**ASSIGNED TASK**: Once the pictures are removed, restate the data below word for word.

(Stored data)

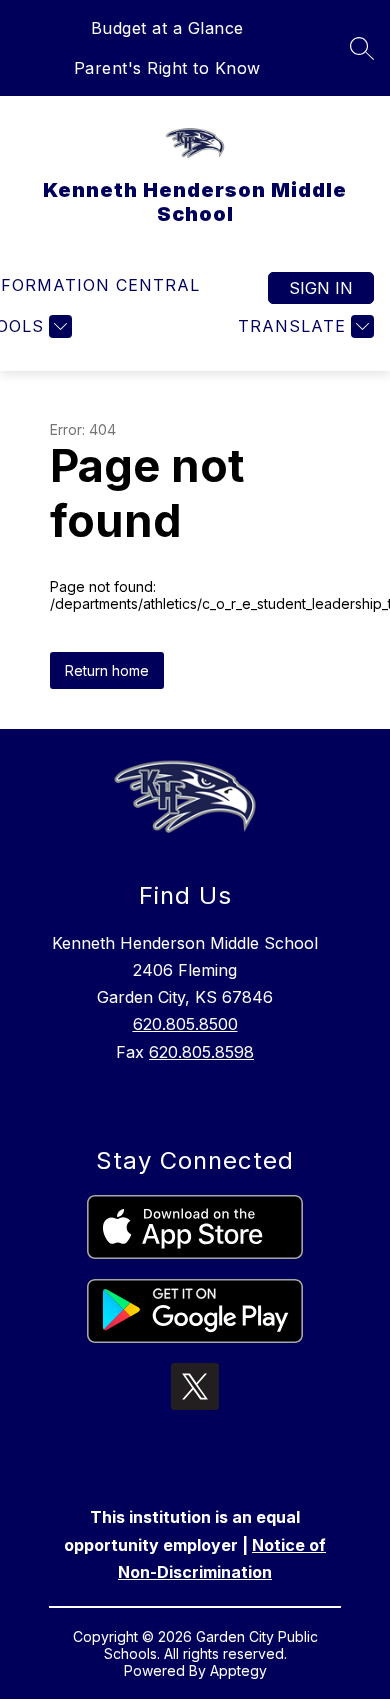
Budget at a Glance (167, 28)
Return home (107, 670)
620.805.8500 (185, 1024)
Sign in (321, 288)
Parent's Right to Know (167, 68)
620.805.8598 (201, 1052)
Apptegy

**WRITTEN REPLY**:
Budget at a Glance (167, 28)
Return home (107, 670)
620.805.8500 (185, 1024)
Sign in (321, 288)
Parent's Right to Know (167, 68)
620.805.8598 (201, 1052)
Apptegy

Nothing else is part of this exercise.